Il faut comprendre que Pokémon, c’est toute sa vie, à tel point que le héros du jeu s'appelle Satoshi et que son rival, Shigeru, est inspiré par Miyamoto. Au passage, c’est celui-ci qui glissera l’idée de créer deux versions du jeu afin d’encourager les échanges entre joueurs et donner l'exclusivité de certaines espèces à ses acquéreurs, maximisant ainsi les chiffres de ventes. Le 27 février 1996, les deux jeux vidéo sortent au Japon : Pocket Monsters Rouge et Pocket Monsters Vert, tandis que la version Bleu sortira six mois plus tard. En France, la sortie de Pokémon Rouge et Pokémon Bleu arrive bien plus tard, trois ans plus tard et à une période où la Pokémania a déjà conquis le Japon et les États-Unis. Pourtant, à l’origine, le lancement japonais est timide, avec seulement 110 000 exemplaires vendus la première semaine, puis 10 000 la deuxième semaine, ce qui est considéré comme un échec. Un miracle est alors nécessaire pour relancer la machine, et il se produit sous la forme… d'une rumeur !

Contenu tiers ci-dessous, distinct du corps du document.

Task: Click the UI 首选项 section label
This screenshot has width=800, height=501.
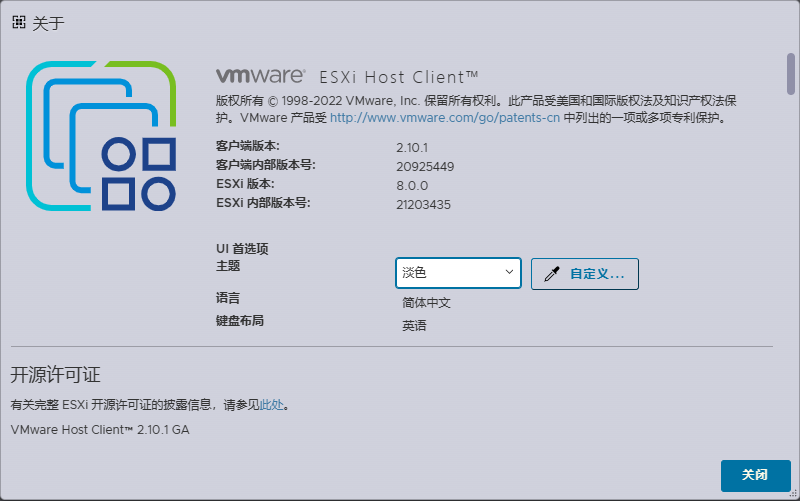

Un bruit de couloir salvateur pour Pokémon : le jeu est sauvé !
Avant toute chose, il faut rappeler le principe de la saga Pokémon afin de mieux comprendre cette rumeur et son impact. Comme chacun le sait ou doit le savoir, l’objectif ultime d’un dresseur, c’est d’attraper tous les Pokémon ! Autrement dit, remplir l’encyclopédie ultime de tout bon dresseur : le Pokédex ! Dans Rouge et Bleu, le Pokédex comptabilise 150 entrées, mais il y en aurait bel et bien un 151ème d’après le magazine CoroCoro. D’après eux, ce Pokémon caché ne serait autre que Mew et certains dresseurs l’auraient obtenue à l’aide d’un bug inconnu, dont même Nintendo n’a pas connaissance ! De fil en aiguille, cette information génère un véritable buzz autour du jeu, et tout le monde s'y met. Exploration, collection, combat, échange : la dynamique est lancée, ou plutôt relancée !

. Bien qu'il soit difficile de retracer l'ordre exact des événements en l'absence d'Internet, cette rumeur est bénéfique pour Game Freak et Nintendo, car elle offre presque une seconde vie à Pokémon. Nintendo, Game Freak et le magazine CoroCoro, vont s'associer pour parler régulièrement de cette mystérieuse créature qu’est Mew. Ils évoquent d'abord la rumeur, puis le présentent officiellement à tous les fans. Ils vont même jusqu’à organiser des concours pour permettre à de rares gagnants de remporter le 151ème Pokémon. Parmi 78 000 participants, seuls 20 ont la chance d'envoyer leur cartouche pour que Nintendo y ajoute le Pokémon de toutes les convoitises. Nous y voilà, la franchise Pokémon peut enfin partir à la conquête du monde… mais elle perd peu à peu son capitaine !
La franchise Pokémon fait ses adieux à son créateur
On ignore les raisons exactes de cette séparation, mais Satoshi Tajiri s'éloigne progressivement de son projet. Peut-être en raison du stress, de la notoriété ou de la pression. Au fil du temps, ses interviews se font rares, et certains pensent que c'est Tsunekazu Ishihara qui a créé Pokémon, notamment parce que ce dernier s’est rapidement retrouvé à la tête de The Pokémon Company. C’est triste à dire mais le succès de la première et de la deuxième génération de Pokémon a suffi à Satoshi Tajiri. En parallèle de cette absence médiatique, des rumeurs circulent sur son état de santé, évoquant le syndrome d'Asperger, une forme d'autisme qui expliquerait ses difficultés à supporter la pression sociale et son acharnement au travail. Des rumeurs qui sont démenties par Nintendo et ses proches. Certains affirment qu'il a quitté Game Freak et occupe une place honorifique aux crédits depuis la quatrième génération.

'En réalité, Satoshi souhaitait se consacrer à d'autres projets que Pokémon, même s’il reste le créateur de cette série qui a marqué une génération, mais aussi toutes les suivantes. L’impact de Satoshi Tajiri est si fort qu’il a fait l’objet d’un manga biographique en 2018, le présentant comme un exemple de créativité et d'autodiscipline pour les jeunes générations. Depuis la sortie de la première génération, Pokémon représente plus de 75 jeux vidéo, 26 films, 1115 épisodes de série, et un merchandising colossal, faisant de cette franchise la plus lucrative au monde. Le plus fou, c’est donc qu’il n’en serait rien sans l’idée de Satoshi Tajiri et la rumeur qui a sauvé la franchise de l'oubli.